───── Material provided
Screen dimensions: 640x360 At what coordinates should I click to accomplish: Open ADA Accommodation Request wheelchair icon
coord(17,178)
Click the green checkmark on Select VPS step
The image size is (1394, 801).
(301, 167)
──────────
▶ _Problem to work on_
For this exercise, restate each of the entries without any deviation.

▶ _Output of the task_
Screen dimensions: 640x360 At what coordinates should I click to accomplish: Open ADA Accommodation Request wheelchair icon
coord(17,178)
Click the green checkmark on Select VPS step
The image size is (1394, 801).
(301, 167)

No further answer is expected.